Union demands information from record labels to confirm and secure payment to artists
LOS ANGELES (May 19, 2011) – The American Federation of Television and Radio Artists, AFL-CIO – a national union of more than 70,000 professional recording artists, performers and broadcasters – today praised the recent $105 million copyright infringement settlement against one of the Internet’s most egregious illegal, peer-to-peer file-sharing websites, LimeWire, and its CEO Mark Gorton.
The Union further announced that it served an Information Request on each of the major record labels and their subsidiary labels involved in the LimeWire settlement, seeking to confirm and secure the fair and appropriate share of the settlement proceeds due to AFTRA recording and non-royalty artists in a timely and transparent manner in accordance with the terms of the Union’s collective bargaining agreement with the labels.
“As the exclusive collective bargaining representative and voice of recording artists, AFTRA applauds this landmark settlement which awards our members their fair share of the monies they are owed as a result of LimeWire’s infringement of our members’ copyrighted works,” said Randall Himes, AFTRA Assistant National Executive Director for Sound Recordings. “AFTRA is moving quickly and aggressively to ensure that the settlement monies are apportioned fairly and disbursed timely to ensure that all artists, including AFTRA members get their rightful share.”
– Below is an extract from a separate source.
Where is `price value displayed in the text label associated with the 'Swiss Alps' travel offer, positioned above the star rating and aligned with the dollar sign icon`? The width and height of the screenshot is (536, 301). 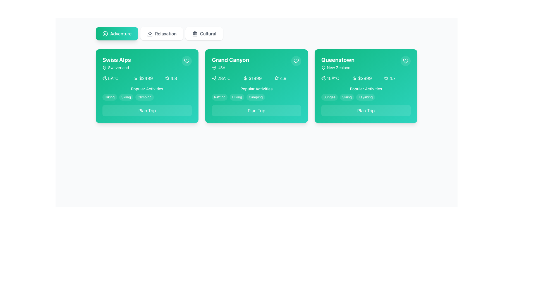 price value displayed in the text label associated with the 'Swiss Alps' travel offer, positioned above the star rating and aligned with the dollar sign icon is located at coordinates (146, 78).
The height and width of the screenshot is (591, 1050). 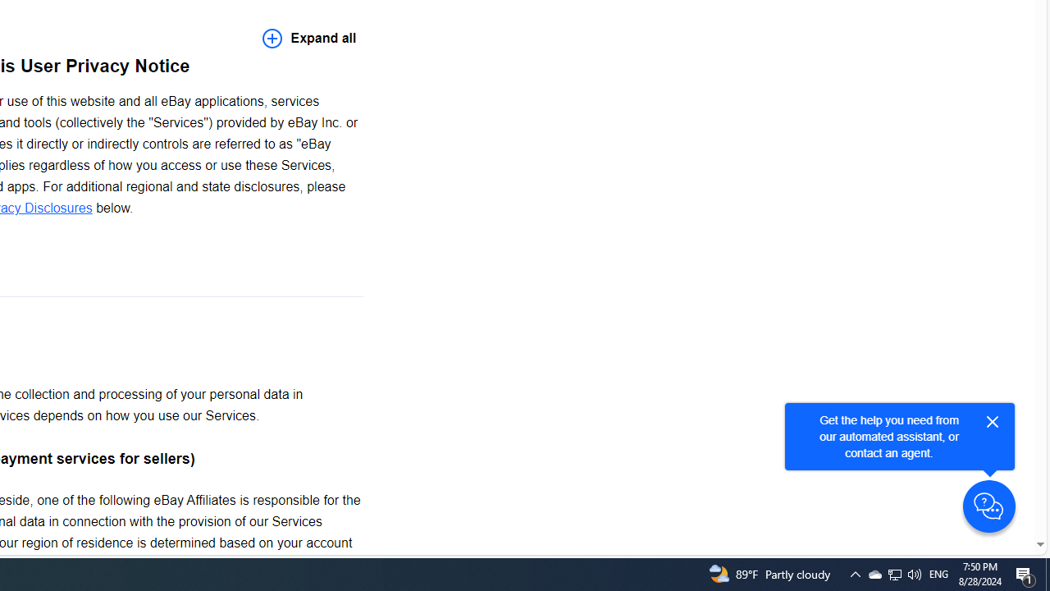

According to industry statistics, the unlawful theft of music and other entertainment programming, such as television programs, costs AFTRA members and the American economy, on average, more than 140,000 jobs and $5.5 billion annually. As reported in the 2010 Winter edition of AFTRA Magazine, the Union’s internal member publication, for AFTRA recording artists, “90% of members’ earnings are tied to the sales of physical product and lawful downloads,” which are directly threatened by digital theft operations, like LimeWire. Digital theft also robs AFTRA artists of payments they are due when their recordings are licensed for use in films, television programs, video games, commercials and other types of media.
Currently, AFTRA artists are preparing to renegotiate the AFTRA Sound Recordings Code – the Union’s second largest national contract – which expires on Dec. 31, 2011. The AFTRA Sound Recordings Code covers recordings for digital download and on vinyl, CDs, cassettes, etc., and includes all music formats as well as audiobooks, cast albums and any other sound recording using vocal performance. The Code provides minimum terms and conditions including health and retirement benefits for all singers, announcers, actors, comedians, narrators and sound effects artists, among others. Negotiations with the major record labels are scheduled to begin in August, providing artists with a forum to collectively address issues that affect their musical careers.
The American Federation of Television and Radio Artists, AFL-CIO, are the people who entertain and inform America. In 32 Locals across the country, AFTRA members work as actors, broadcasters, singers, dancers, announcers, hosts, comedians, disc jockeys, and other performers across the media industries including television, radio, cable, sound recordings, music videos, commercials, audio books, non-broadcast industrials, interactive games, the Internet and other digital media. The 70,000 professional performers, broadcasters, and recording artists of AFTRA are working together to protect and improve their jobs, lives, and communities in the 21st century. From new art forms to new technology, AFTRA members embrace change in their work and craft to enhance American culture and society.